+++ Material provided

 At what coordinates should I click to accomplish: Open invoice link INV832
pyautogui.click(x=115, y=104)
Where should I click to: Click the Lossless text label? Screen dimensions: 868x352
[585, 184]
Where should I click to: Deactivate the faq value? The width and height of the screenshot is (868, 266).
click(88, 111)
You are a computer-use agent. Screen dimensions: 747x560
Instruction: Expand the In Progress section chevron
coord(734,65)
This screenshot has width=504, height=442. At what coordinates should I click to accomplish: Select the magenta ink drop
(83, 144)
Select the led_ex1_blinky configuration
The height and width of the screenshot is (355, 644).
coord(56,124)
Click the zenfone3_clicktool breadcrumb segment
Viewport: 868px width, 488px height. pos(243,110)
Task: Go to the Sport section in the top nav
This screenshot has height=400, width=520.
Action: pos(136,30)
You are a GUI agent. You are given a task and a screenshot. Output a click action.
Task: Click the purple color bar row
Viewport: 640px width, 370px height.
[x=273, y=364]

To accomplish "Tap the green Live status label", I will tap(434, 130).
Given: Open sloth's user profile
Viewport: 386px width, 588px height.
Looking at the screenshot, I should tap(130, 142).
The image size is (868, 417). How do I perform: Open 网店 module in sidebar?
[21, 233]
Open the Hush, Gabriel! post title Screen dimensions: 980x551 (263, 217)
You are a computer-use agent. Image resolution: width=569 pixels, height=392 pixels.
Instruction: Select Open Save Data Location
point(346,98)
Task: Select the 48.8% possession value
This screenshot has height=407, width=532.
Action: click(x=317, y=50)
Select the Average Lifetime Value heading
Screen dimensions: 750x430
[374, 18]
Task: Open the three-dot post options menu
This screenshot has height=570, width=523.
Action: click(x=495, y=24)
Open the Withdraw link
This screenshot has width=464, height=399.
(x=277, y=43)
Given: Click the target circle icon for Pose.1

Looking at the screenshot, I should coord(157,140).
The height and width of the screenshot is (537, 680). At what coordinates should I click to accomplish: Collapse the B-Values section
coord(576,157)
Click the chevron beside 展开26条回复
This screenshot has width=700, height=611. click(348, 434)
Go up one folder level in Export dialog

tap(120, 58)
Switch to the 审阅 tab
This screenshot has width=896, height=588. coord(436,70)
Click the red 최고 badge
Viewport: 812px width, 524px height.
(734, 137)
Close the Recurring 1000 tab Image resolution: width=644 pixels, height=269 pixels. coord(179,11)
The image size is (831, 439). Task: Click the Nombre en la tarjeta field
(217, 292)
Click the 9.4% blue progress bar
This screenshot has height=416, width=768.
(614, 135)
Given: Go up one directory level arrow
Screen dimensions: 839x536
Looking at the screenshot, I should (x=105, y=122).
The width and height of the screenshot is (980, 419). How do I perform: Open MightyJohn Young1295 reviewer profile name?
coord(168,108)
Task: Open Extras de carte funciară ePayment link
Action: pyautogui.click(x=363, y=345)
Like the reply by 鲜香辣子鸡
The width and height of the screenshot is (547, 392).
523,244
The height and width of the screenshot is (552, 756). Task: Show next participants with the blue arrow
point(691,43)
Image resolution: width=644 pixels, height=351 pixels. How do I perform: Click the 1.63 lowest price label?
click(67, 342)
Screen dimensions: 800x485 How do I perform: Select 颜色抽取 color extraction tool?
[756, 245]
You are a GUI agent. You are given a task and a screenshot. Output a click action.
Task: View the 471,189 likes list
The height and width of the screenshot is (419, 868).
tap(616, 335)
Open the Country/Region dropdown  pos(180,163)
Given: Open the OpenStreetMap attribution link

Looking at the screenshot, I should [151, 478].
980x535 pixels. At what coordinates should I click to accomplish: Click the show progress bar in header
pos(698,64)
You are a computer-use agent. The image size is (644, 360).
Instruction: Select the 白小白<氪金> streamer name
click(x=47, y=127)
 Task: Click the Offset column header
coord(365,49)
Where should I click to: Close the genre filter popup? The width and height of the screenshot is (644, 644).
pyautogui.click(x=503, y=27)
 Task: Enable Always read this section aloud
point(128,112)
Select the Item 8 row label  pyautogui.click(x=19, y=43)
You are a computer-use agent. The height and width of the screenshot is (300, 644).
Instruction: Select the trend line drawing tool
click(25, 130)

++++++

* _Task instructions_
Give every part of the material again, exactly as written.

* _Solution to this exercise_
 At what coordinates should I click to accomplish: Open invoice link INV832
pyautogui.click(x=115, y=104)
Where should I click to: Click the Lossless text label? Screen dimensions: 868x352
[585, 184]
Where should I click to: Deactivate the faq value? The width and height of the screenshot is (868, 266).
click(88, 111)
You are a computer-use agent. Screen dimensions: 747x560
Instruction: Expand the In Progress section chevron
coord(734,65)
This screenshot has width=504, height=442. At what coordinates should I click to accomplish: Select the magenta ink drop
(83, 144)
Select the led_ex1_blinky configuration
The height and width of the screenshot is (355, 644).
coord(56,124)
Click the zenfone3_clicktool breadcrumb segment
Viewport: 868px width, 488px height. pos(243,110)
Task: Go to the Sport section in the top nav
This screenshot has height=400, width=520.
Action: pos(136,30)
You are a GUI agent. You are given a task and a screenshot. Output a click action.
Task: Click the purple color bar row
Viewport: 640px width, 370px height.
[x=273, y=364]

To accomplish "Tap the green Live status label", I will tap(434, 130).
Given: Open sloth's user profile
Viewport: 386px width, 588px height.
Looking at the screenshot, I should tap(130, 142).
The image size is (868, 417). How do I perform: Open 网店 module in sidebar?
[21, 233]
Open the Hush, Gabriel! post title Screen dimensions: 980x551 (263, 217)
You are a computer-use agent. Image resolution: width=569 pixels, height=392 pixels.
Instruction: Select Open Save Data Location
point(346,98)
Task: Select the 48.8% possession value
This screenshot has height=407, width=532.
Action: click(x=317, y=50)
Select the Average Lifetime Value heading
Screen dimensions: 750x430
[374, 18]
Task: Open the three-dot post options menu
This screenshot has height=570, width=523.
Action: click(x=495, y=24)
Open the Withdraw link
This screenshot has width=464, height=399.
(x=277, y=43)
Given: Click the target circle icon for Pose.1

Looking at the screenshot, I should coord(157,140).
The height and width of the screenshot is (537, 680). At what coordinates should I click to accomplish: Collapse the B-Values section
coord(576,157)
Click the chevron beside 展开26条回复
This screenshot has width=700, height=611. click(348, 434)
Go up one folder level in Export dialog

tap(120, 58)
Switch to the 审阅 tab
This screenshot has width=896, height=588. coord(436,70)
Click the red 최고 badge
Viewport: 812px width, 524px height.
(734, 137)
Close the Recurring 1000 tab Image resolution: width=644 pixels, height=269 pixels. coord(179,11)
The image size is (831, 439). Task: Click the Nombre en la tarjeta field
(217, 292)
Click the 9.4% blue progress bar
This screenshot has height=416, width=768.
(614, 135)
Given: Go up one directory level arrow
Screen dimensions: 839x536
Looking at the screenshot, I should (x=105, y=122).
The width and height of the screenshot is (980, 419). How do I perform: Open MightyJohn Young1295 reviewer profile name?
coord(168,108)
Task: Open Extras de carte funciară ePayment link
Action: pyautogui.click(x=363, y=345)
Like the reply by 鲜香辣子鸡
The width and height of the screenshot is (547, 392).
523,244
The height and width of the screenshot is (552, 756). Task: Show next participants with the blue arrow
point(691,43)
Image resolution: width=644 pixels, height=351 pixels. How do I perform: Click the 1.63 lowest price label?
click(67, 342)
Screen dimensions: 800x485 How do I perform: Select 颜色抽取 color extraction tool?
[756, 245]
You are a GUI agent. You are given a task and a screenshot. Output a click action.
Task: View the 471,189 likes list
The height and width of the screenshot is (419, 868).
tap(616, 335)
Open the Country/Region dropdown  pos(180,163)
Given: Open the OpenStreetMap attribution link

Looking at the screenshot, I should [151, 478].
980x535 pixels. At what coordinates should I click to accomplish: Click the show progress bar in header
pos(698,64)
You are a computer-use agent. The image size is (644, 360).
Instruction: Select the 白小白<氪金> streamer name
click(x=47, y=127)
 Task: Click the Offset column header
coord(365,49)
Where should I click to: Close the genre filter popup? The width and height of the screenshot is (644, 644).
pyautogui.click(x=503, y=27)
 Task: Enable Always read this section aloud
point(128,112)
Select the Item 8 row label  pyautogui.click(x=19, y=43)
You are a computer-use agent. The height and width of the screenshot is (300, 644).
Instruction: Select the trend line drawing tool
click(25, 130)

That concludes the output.